ABOUT THIS TASK:
Please name the city where the writer of the essay below now lives.

Abeer Asber is a writer and a filmmaker. Born in 1974 in Damascus, Syria she has worked as a literary critic, wrote three books as well as multiple short films, and directed TV series. She now lives in Montreal. This is her story.
I was born with an ill immune system. The illness weakening my immune system was not savage enough to have earned a name of it’s own, like Hodgkin’s Lymphoma, say, or Leukemia, but it remained debilitating in its own way. Beset by seemingly unrelated symptoms — maybe just a bad cold. However, very quickly, my red blood cells began to fail.
My anemia was alarming. It would cause me to be bedridden due to a mysterious ache that began in my eyelashes and the roots of my hair.
I learned to live with my delicate immune system. I had an adolescence similar to that of everyone else: I fumed over my teacher, my parents, God, fashion which left me lagging behind. I resented almost everything. I wanted a solution for my weak immune system as it was my most harmful enemy. I could not lie from my immune system, nor could I escape it. I was told there was no way out of my suffering; the pains had to be endured. Even my grandmother, Rahma, regularly insisted that I take the state of my immune system seriously: at all costs I must avoid worsening my state, I must not do but the bare minimum. As she chased after me with a small pot of grape molasses, she said that I should be careful to not provoke an attack. No more late nights for me. I had to eat more, breathe oxygen at higher altitudes to help increase my red blood cell production, and, most importantly, follow the “Qabbani way” of the Syrian poet Nizar Qabbani and never be unhappy. I failed miserably at this and remained on the outer limits of recovery.
Recently, some people have made mocking presumptions about me while I was not there.We are often surprised by how others see us. My friend stepped in to defend my absent self. Knowing that in mockery there is a grain of truth, I insisted to know what had been said, that I may know myself the words of gossip and understand how my image was perceived in the eyes of the gossipers. Only then, would I either laugh or fume. However, when I learned about how I was perceived by my slanderer, I was disappointed. The scrupulous account of what was said revealed that the distorted image of myself was neither funny, nor was it harmful. The account was simply daft, naïve, and frankly, not intelligent. This seditious stranger was satisfied with the bare minimum of a distorted sense of reality, the bare minimum of mockery.
A time ago, I lived in Damascus, a city with a particular aura that pushes the damascenes in their prejudice that it is the centre of the universe. An ego that was highlighted by the way the media spoke of the city — always in a way that seemed to forget the present and content itself with the way the city was in the past. In these messages, the chaos of the modern Damascus was forgotten. No one spoke of the open sewers, and the ugliness of the modern buildings. All of the universities, bridges, hospitals, cultural centres, were built with security norms in mind, and a fear of attack, and because of that these buildings stand as dusty cement blocks without individuality. A city that showed no consideration for its current buildings that did not incorporate any aesthetic in order to concentrate on the practical efficiency. There is an obsession with convenience that leaves beauty to lag behind at a ‘natural’ bare minimum.

SUPPLIED MATERIAL:
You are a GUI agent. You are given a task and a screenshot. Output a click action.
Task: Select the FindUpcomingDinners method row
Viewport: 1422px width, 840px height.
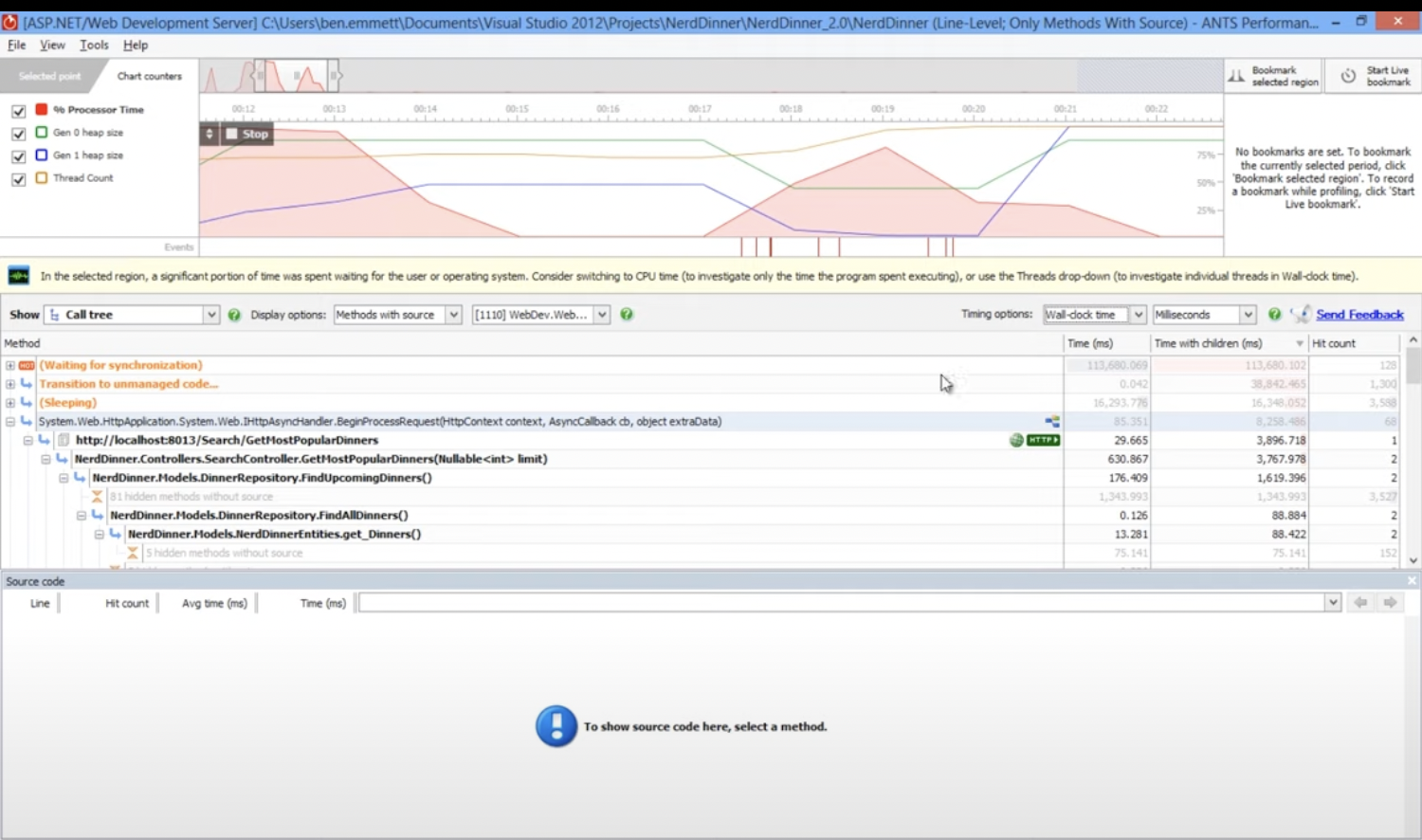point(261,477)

SOLVED PROBLEM:
Montreal